April 2, 2014 5:48 pm

That third graph is most remarkable. Not only does it show that what we are experiencing now is nothing new, I am amazed that the earth’s temperature has varied by only one degree (Celsius) over the last 2,000 years. The Earth’s climate is remarkably stable, all things considered.

Arno Arrak
April 2, 2014 5:50 pm

It is clear that these pseudo-scientists doing modeling have not the slightest idea of what to do with scientific measurements. If you get obviously inaccurate results what you do is find out the reason for it, make a correction, and try again. There is no evidence that anything of this sort has been done for the last 24 years when Hansen first tried to model future “business as usual” temperatures. We know that his predictions have been way off but year after year new predictions come out, more money is spent on supercomputers, the number of predictions skyrockets, and yet none of them work. After 24 years, their predictions are no better than Hansen’s first prediction. As an administrator I would decide that after 24 years of trying to make it work it is not working, cut my losses, and close down the enterprise. As a scientist I would decide that after 24 years of trying it is clear that either it is impossible to make it work or else that the personnel are simply incompetent to handle this task.
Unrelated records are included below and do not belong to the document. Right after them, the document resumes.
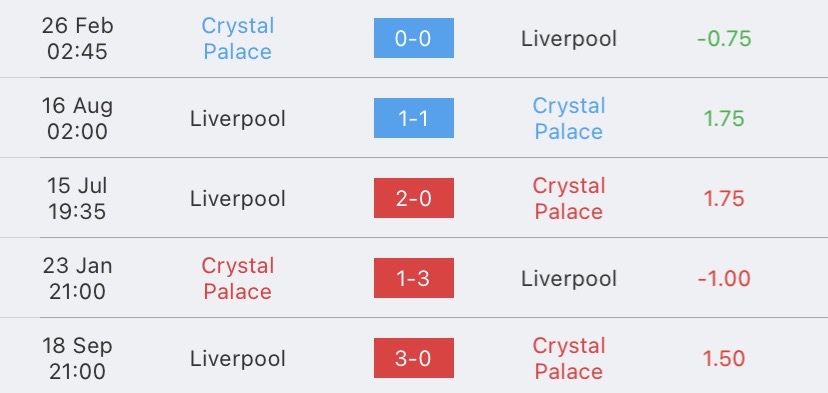Viewport: 828px width, 393px height.
Task: Select Crystal Palace home team on 23 Jan
Action: pyautogui.click(x=238, y=278)
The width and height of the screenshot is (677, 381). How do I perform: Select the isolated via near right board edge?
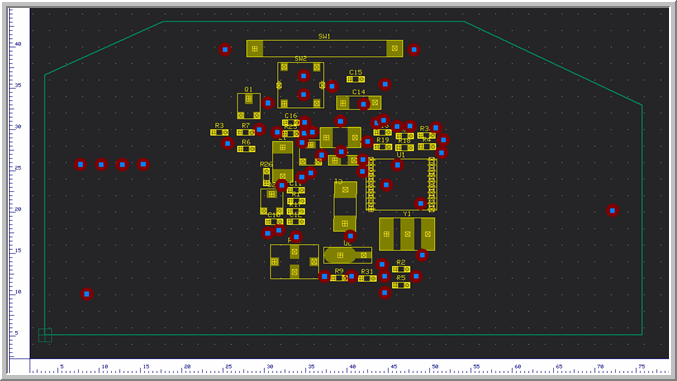click(x=612, y=210)
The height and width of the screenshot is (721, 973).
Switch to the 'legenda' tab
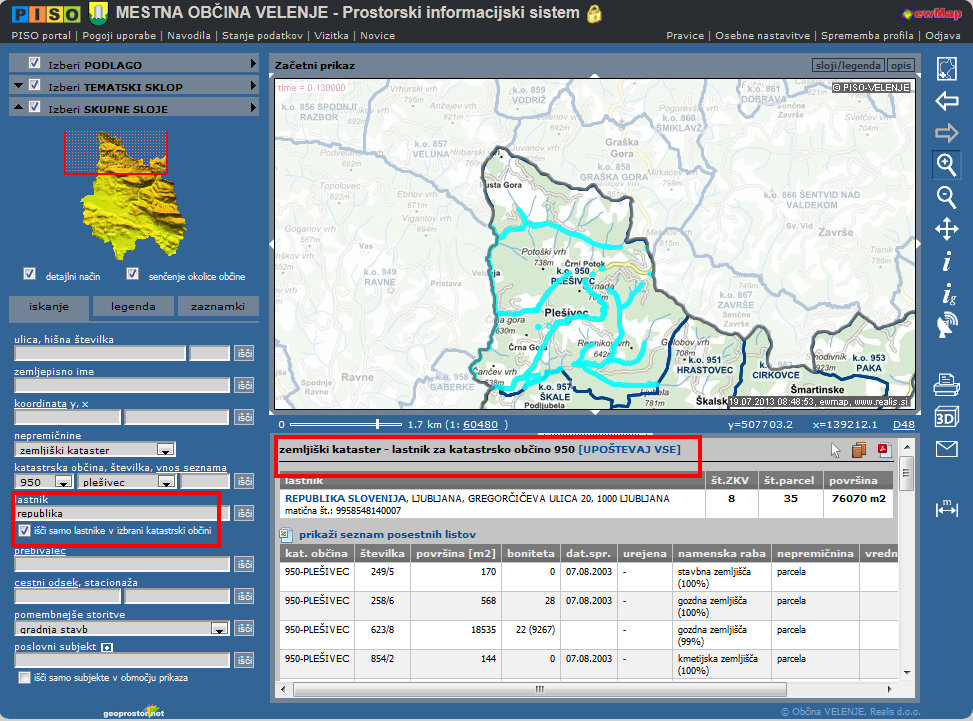133,307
In either case, my decision would also be to shut it down to stop the flow of erroneous predictions into global climate forecasts. As a neutral outside observer I seriously suggest shutting down the climate modeling arm, selling the hardware, and firing the personnel. The latter is common business practice, and government as well. When Nixon canceled the last three moon shots the prime contractor for the Apollo Lunar Lander Module was forced to lay off ten thousand men within a month. That was unjust but laying off those non-performing modelers would serve the cause of justice and improve climate forecasts.

April 2, 2014 5:50 pm

To answer the question about “Why models can’t predict climate accurately?” Models (fashion models) are supposed to be attractive, not smart.